To do:
Counting only lines that contain the word "computer", state the total for the listing below and nothing else.
───── Data in this exercise
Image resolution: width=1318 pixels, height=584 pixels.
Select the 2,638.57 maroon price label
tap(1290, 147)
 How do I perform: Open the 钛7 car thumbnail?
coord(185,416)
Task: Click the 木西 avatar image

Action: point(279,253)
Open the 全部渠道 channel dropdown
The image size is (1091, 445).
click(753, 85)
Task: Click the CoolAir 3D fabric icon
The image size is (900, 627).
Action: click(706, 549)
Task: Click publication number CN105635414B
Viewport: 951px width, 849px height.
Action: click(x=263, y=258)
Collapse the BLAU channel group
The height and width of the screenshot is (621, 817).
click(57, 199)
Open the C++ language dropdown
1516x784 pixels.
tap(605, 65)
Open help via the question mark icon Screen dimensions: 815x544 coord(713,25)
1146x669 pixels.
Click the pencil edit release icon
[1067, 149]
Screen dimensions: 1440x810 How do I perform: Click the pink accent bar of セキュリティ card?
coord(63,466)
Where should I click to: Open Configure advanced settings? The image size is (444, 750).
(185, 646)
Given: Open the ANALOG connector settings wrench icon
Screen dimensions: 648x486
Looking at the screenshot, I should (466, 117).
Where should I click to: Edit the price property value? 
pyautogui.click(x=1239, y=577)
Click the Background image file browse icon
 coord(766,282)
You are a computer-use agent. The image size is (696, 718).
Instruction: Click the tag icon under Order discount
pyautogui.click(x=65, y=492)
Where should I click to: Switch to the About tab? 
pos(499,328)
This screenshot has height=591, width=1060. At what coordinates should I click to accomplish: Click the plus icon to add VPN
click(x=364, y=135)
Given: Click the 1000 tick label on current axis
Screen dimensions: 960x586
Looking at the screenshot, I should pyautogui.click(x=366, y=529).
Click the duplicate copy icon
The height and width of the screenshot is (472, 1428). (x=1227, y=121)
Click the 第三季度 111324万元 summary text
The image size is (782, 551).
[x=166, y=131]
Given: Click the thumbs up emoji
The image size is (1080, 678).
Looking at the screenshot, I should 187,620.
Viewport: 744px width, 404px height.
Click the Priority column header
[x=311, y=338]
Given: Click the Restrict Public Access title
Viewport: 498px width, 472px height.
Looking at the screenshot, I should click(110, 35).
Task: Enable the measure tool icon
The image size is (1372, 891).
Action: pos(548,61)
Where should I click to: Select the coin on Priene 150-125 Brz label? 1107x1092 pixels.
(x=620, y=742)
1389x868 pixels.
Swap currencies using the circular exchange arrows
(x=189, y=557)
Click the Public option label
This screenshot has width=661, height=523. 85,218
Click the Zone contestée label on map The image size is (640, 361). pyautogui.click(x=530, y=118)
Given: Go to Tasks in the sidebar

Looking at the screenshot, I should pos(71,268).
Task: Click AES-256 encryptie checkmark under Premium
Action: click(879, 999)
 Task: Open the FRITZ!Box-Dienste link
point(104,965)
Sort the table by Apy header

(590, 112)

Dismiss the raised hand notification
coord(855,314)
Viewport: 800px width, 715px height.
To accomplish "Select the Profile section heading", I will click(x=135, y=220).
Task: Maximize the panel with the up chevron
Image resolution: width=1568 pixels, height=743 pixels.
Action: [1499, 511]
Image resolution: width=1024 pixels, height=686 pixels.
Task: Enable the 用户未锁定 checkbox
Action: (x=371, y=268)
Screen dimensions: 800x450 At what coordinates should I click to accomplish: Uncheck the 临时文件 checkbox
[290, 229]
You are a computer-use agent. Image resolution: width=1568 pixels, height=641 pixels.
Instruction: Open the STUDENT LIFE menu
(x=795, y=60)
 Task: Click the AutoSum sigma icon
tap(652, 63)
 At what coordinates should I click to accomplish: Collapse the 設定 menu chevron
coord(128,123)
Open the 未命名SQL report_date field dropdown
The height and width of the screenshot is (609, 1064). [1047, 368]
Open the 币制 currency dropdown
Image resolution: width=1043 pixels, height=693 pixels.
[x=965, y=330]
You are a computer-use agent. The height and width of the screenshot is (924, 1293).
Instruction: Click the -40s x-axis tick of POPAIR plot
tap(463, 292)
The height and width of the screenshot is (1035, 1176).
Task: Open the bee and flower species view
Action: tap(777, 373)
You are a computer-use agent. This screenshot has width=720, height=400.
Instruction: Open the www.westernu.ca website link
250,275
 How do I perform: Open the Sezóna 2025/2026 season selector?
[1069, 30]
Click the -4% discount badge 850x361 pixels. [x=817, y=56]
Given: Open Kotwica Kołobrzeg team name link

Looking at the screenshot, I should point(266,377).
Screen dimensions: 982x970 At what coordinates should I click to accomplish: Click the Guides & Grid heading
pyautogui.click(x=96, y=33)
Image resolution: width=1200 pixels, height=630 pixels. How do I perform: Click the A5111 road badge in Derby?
──────────
Answer:
4